Im Anwendungsbereich des Art 6 EMRK ist die Befangenheit eines Mitglieds eines Tribunals in verfassungskonformer Weise dann anzunehmen, wenn einem Organwalter auch nur der äußere Anschein der Unparteilichkeit mangelt.

 

Abgabenverfahren fallen nicht in den Anwendungsbereich des Art 6 EMRK.

 

Dem nationalen Gesetzgeber ist es jedoch unbenommen, die Anwendbarkeit der Grundsätze des Art 6 EMRK auszudehnen.

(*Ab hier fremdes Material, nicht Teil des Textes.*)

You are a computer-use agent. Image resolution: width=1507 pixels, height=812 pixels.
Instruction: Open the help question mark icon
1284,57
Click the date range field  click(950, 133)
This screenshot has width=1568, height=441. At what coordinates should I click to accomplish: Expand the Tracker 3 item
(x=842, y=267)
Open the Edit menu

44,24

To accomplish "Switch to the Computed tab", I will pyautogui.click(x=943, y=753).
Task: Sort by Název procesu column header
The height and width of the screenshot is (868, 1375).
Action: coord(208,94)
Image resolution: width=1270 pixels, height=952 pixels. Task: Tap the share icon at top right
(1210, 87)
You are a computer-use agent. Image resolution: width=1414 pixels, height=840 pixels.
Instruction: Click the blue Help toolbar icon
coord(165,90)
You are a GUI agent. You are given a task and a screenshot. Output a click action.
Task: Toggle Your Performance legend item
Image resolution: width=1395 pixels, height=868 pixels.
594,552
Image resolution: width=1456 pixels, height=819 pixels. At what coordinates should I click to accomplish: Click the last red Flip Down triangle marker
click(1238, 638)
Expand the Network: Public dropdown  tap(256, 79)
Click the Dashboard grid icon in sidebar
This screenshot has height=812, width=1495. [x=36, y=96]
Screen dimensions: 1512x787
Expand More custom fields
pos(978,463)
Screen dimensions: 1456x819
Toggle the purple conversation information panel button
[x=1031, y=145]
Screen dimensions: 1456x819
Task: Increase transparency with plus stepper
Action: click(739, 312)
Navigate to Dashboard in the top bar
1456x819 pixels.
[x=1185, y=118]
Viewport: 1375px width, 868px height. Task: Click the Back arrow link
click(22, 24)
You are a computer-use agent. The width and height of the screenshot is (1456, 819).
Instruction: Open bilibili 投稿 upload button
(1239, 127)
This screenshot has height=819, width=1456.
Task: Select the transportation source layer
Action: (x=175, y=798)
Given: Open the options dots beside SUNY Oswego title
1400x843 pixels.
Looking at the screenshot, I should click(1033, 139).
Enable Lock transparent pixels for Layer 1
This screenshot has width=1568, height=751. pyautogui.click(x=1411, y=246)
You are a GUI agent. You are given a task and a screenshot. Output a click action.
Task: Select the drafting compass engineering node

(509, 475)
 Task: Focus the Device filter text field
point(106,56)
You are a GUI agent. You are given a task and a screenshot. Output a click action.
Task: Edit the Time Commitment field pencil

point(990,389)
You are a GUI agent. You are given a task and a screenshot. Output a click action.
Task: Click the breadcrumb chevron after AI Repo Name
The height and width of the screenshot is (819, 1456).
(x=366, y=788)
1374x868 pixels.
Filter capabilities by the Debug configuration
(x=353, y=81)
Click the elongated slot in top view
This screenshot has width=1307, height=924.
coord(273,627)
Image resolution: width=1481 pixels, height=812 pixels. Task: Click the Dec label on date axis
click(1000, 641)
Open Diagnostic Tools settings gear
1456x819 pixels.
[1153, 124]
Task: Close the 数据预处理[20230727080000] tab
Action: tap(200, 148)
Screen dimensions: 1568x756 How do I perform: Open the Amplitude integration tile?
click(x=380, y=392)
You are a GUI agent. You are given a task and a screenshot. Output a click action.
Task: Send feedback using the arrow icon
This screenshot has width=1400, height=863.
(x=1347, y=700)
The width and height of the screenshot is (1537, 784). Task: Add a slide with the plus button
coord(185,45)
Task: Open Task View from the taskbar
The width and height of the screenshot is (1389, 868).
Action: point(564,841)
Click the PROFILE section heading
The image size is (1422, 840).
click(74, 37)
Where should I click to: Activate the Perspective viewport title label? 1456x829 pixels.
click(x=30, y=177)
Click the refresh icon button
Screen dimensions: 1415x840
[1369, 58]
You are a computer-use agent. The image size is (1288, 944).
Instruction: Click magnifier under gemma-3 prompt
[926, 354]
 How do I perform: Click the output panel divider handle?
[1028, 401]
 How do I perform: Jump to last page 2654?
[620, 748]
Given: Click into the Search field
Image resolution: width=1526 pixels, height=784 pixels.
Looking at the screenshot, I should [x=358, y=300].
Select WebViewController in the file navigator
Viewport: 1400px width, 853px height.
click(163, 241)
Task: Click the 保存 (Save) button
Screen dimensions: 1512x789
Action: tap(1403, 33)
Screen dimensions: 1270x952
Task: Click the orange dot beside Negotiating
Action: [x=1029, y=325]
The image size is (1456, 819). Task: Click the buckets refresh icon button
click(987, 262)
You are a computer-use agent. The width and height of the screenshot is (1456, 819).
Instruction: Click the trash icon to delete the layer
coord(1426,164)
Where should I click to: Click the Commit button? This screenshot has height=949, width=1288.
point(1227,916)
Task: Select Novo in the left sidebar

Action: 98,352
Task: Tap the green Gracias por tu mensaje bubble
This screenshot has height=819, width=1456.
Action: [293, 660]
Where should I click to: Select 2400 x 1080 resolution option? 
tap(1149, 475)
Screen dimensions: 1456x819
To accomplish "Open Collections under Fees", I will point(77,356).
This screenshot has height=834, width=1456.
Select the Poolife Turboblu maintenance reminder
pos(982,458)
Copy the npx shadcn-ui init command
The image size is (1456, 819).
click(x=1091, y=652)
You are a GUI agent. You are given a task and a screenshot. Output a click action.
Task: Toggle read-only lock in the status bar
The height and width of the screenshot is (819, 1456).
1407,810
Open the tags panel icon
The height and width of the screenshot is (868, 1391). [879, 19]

Mit dem AbgRmRefG, BGBl I Nr.97/2002, durch welches auch das Ablehnungsrecht des § 278 BAO eingeführt wurde, wollte der nationale Gesetzgeber die für civil rights maßgebenden Kriterien des Art 6 EMRK für das Berufungsverfahren in Abgabensachen übernehmen. Im Anwendungsbereich des Unionsrechts ergibt sich mittlerweile auch aus Art 47 der Charta der Grundrechte der Europäischen Union (GRC) das Recht auf ein faires Verfahren und ein unparteiisches Gericht. Inhaltlich entsprechen die Garantien des Art 47 GRC jenen des Art 6 EMRK.

 

Die Unparteilichkeit kann in subjektiver und in objektiver Hinsicht betrachtet werden. In der gegenständlich insbesondere relevanten subjektiven Hinsicht ist eine Befangenheit oder Ausgeschlossenheit eines Richters dann anzunehmen, wenn er vor der Verhandlung etwa durch Äußerungen zu erkennen gibt, dass er sich in der konkreten Sache bereits auf eine Entscheidung festgelegt hat.

 

Wenn das Mitglied eines Tribunals, ohne sich auf eine Entscheidung festzulegen und auf neutrale Weise vor der Verhandlung mit einem Parteienvertreter Aspekte einer Rechtssache erörtert, die der Vorbereitung der Verhandlung dienen, so wird dies für sich allein genommen keine Befangenheit oder Ausgeschlossenheit iSd § 76 Abs 1 lit c BAO iVm Art 6 Abs 1 EMRK bedeuten (zur insofern vergleichbaren Bestimmung des § 43 Abs 1 Z 3 StPO das Urteil des OGH vom 8. April 2010, 13 Os 153/09p).

 

Ob sich der Organwalter selbst für befangen erachtet oder seine Äußerungen als nicht völlig unsachlich gewertet werden können, ist hingegen nicht entscheidungsrelevant.